Shoal Creek, Alabama

THE MODERATOR: Welcome everyone to the 73rd U.S. Women's Open. Thank you for being out here despite the rainy weather.

We are here this afternoon to provide an update on both the weather and the course conditions. Up here with me is John Bodenhamer, Senior Managing Director of the USGA, Shannon Rouillard, Championship Director and Matt Sawicki, Championship Director.

With that, we're going to turn it over to John.

JOHN BODENHAMER: Good afternoon, everyone.

When I came over I was lamenting the fact I left my sunglasses at the hotel room. Couple minutes ago we had a little bit of Seattle weather. I see the sun is peaking through again. I'll fetch my sunglasses a little later. We'll take that sunshine, and every bit of it we can get.

Before we get started, I just want to say and share with you a couple of thoughts on the USGA. The first thing I'd like to share a little bit about is safety. It is not lost on us and we are mindful of Alberto upon us in recent hours. You should know that safety for the players, the caddies, our fans, the great staff at this club that's been out working with these conditions, our own staff who has been out working on these conditions, has been paramount in our minds.
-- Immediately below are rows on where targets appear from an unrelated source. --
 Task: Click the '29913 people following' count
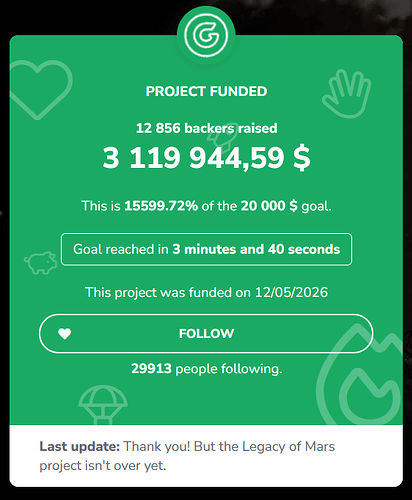(x=206, y=369)
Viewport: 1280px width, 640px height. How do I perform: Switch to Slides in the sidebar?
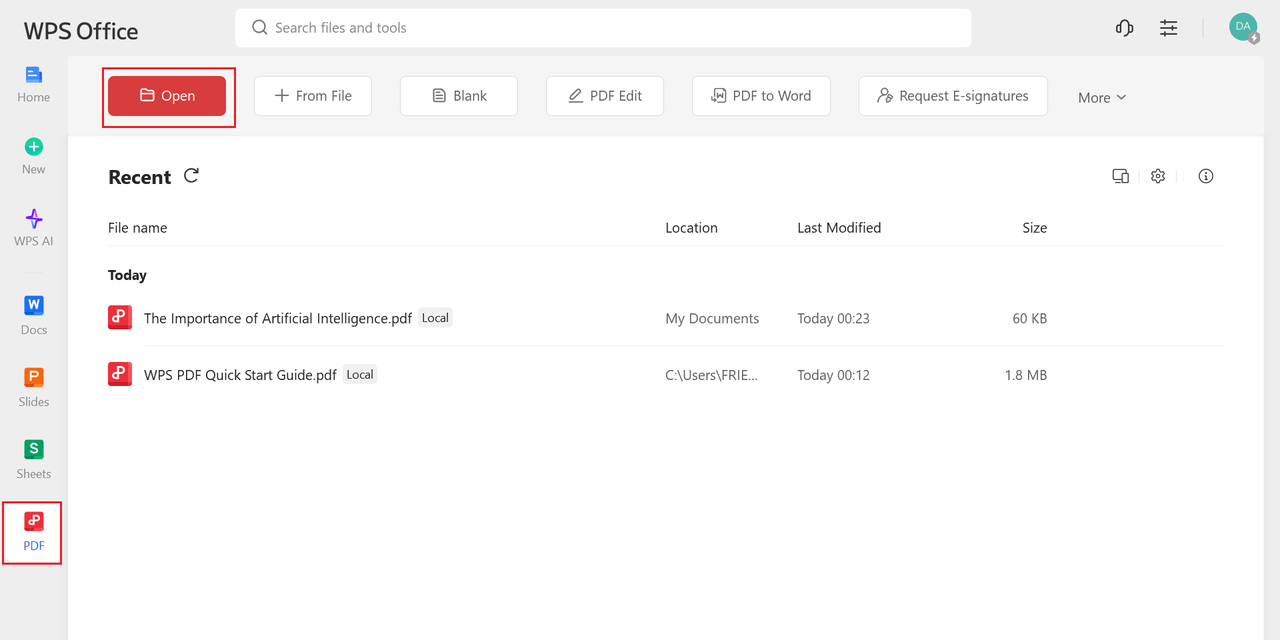point(33,387)
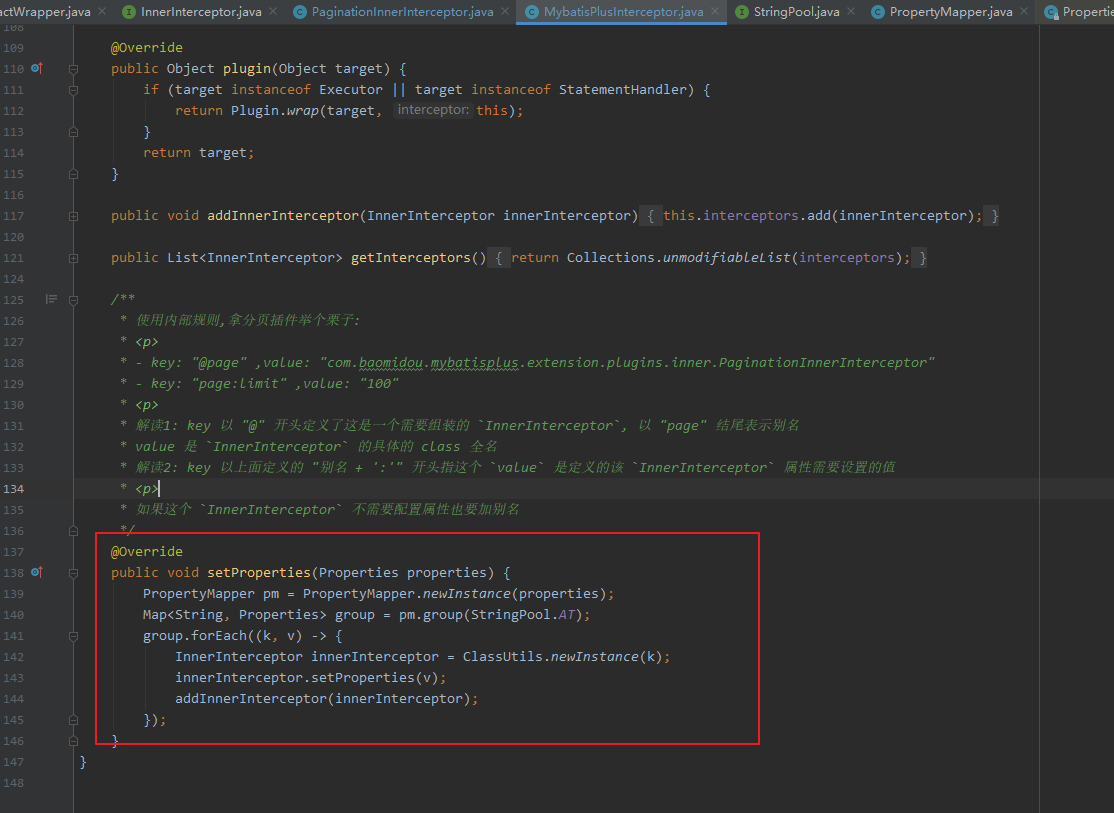Click the rendered-doc toggle icon on line 125
The image size is (1114, 813).
[52, 299]
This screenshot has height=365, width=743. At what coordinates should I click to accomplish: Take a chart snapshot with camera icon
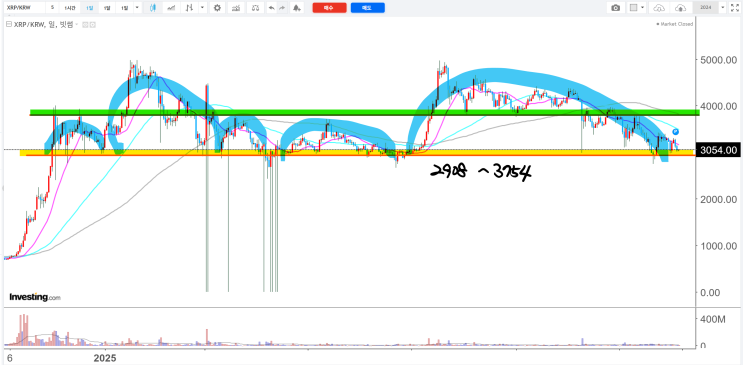tap(616, 8)
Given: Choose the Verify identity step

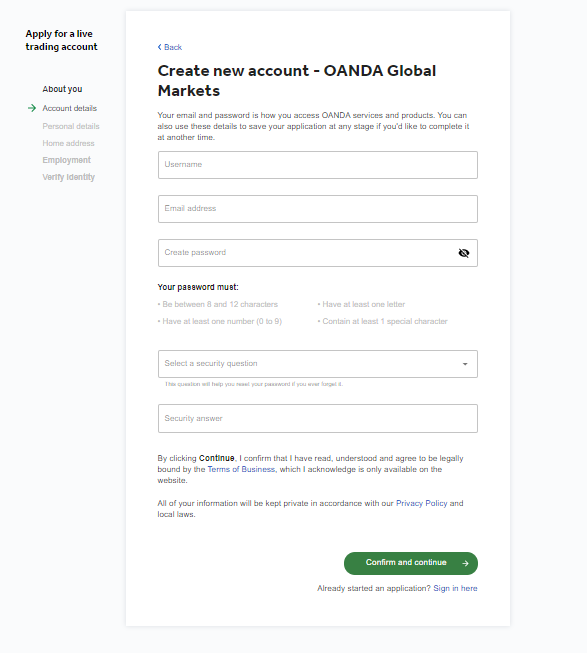Looking at the screenshot, I should [68, 177].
High winds and debris flying around and other conditions that comes with the a tropical storm and all those things, that's been something we've been focused on in recent hours.

I should also mention and would remiss if I didn't, it's not lost on us of what is happening here in the great State of Alabama, in this region as a result of Alberto, and we understand there is some flooding, there are some other challenging situations around the State. The State government has had to deploy some resources. We've been talking about that. We're mindful of that and just want to be respectful of that. It's also important to us. We're thinking a lot about that as well.

Also, I want you to know that this is a great place, Shoal Creek is a great, great place. We love this golf course. We love this club. And they have gone above and beyond the call of duty to do everything that they can to make this a great championship and we are super excited about what's coming and crowning a great champion at the end of this competition.

I would also say, challenging weather, this isn't the first time we've had challenging weather in a USGA Championship and it won't be the last. We had it last week, we get it several times a year and we deal with it.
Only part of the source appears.